The quantity you might be looking for is signal-front delay, which is the delay of the beginning of a signal passing through a linear system. It is simply the largest value $\tau_{sf}$ (in samples) for which
$$h[n]=0,\qquad n<\tau_{sf}\tag{1}$$
is satisfied, where $h[n]$ is the system's impulse response.
If an input, or change in the input, starts at $n_0$, then the system's response to it begins at $n_0+\tau_{sf}$.
If the impulse response has a long period of pre-ringing, the signal-front delay is generally much smaller than the actual propagation delay. In that case, definition $(1)$ can be modified as
$$\big|h[n]\big|<\delta,\qquad n<\tau_{sf}\tag{2}$$
where $\delta$ is a positive constant which is small compared to the maximum value of $h[n]$.
Depending on the nature of the impulse response, another meaningful definition of signal delay introduced by a linear system could be the center of gravity of the impulse response:
$$\tau_{gr}=\frac{\displaystyle\sum_n nh[n]}{\displaystyle\sum_n h[n]}=\frac{jH'(0)}{H(0)}\tag{3}$$
where $H(\omega)$ is the system's frequency response, and $H'(\omega)$ is its derivative w.r.t. to $\omega$. Note that $\tau_{gr}$ is simply the group delay evaluated at $\omega=0$.

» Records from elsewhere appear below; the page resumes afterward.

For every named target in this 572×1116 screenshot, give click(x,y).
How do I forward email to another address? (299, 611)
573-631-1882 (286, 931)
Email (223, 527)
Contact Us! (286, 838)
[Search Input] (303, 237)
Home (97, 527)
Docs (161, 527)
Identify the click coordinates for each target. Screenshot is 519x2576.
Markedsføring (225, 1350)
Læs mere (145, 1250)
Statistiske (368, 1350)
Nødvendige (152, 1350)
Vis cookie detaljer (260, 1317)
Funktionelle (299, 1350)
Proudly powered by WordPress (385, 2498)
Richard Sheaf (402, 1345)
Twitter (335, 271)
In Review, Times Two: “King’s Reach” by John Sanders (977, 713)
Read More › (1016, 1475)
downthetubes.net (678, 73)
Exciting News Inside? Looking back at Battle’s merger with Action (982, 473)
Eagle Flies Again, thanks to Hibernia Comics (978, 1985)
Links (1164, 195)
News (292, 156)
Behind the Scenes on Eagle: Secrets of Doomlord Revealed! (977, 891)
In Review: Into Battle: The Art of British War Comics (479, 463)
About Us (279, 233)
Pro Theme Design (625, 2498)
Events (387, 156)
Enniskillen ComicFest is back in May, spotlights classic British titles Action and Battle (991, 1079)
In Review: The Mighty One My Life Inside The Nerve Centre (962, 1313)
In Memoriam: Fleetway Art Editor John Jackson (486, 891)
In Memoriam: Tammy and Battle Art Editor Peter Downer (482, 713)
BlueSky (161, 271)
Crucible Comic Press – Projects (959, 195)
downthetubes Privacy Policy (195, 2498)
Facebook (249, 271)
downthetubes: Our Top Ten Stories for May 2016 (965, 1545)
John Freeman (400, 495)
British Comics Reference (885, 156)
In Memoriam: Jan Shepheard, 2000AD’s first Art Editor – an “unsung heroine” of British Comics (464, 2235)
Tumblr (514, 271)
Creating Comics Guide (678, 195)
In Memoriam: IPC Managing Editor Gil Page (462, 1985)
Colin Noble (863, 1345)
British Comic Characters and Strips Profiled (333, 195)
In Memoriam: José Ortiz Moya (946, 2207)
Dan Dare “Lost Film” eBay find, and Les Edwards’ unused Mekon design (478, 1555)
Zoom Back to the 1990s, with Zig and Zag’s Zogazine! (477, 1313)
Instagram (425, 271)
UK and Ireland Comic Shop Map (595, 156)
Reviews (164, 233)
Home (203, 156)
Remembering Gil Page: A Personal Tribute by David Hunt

Using the center of gravity as an estimate for signal delay is only useful for systems with a lowpass characteristic. For other systems (such as highpass or bandpass filters), the denominator of $(3)$ could be zero or very close to zero. For that reason, for general systems one would exchange $h[n]$ in $(3)$ for either its magnitude or its square.
Note that unlike phase delay and group delay, neither signal-front delay (including its modified form $(2)$) nor the center of gravity are functions of frequency.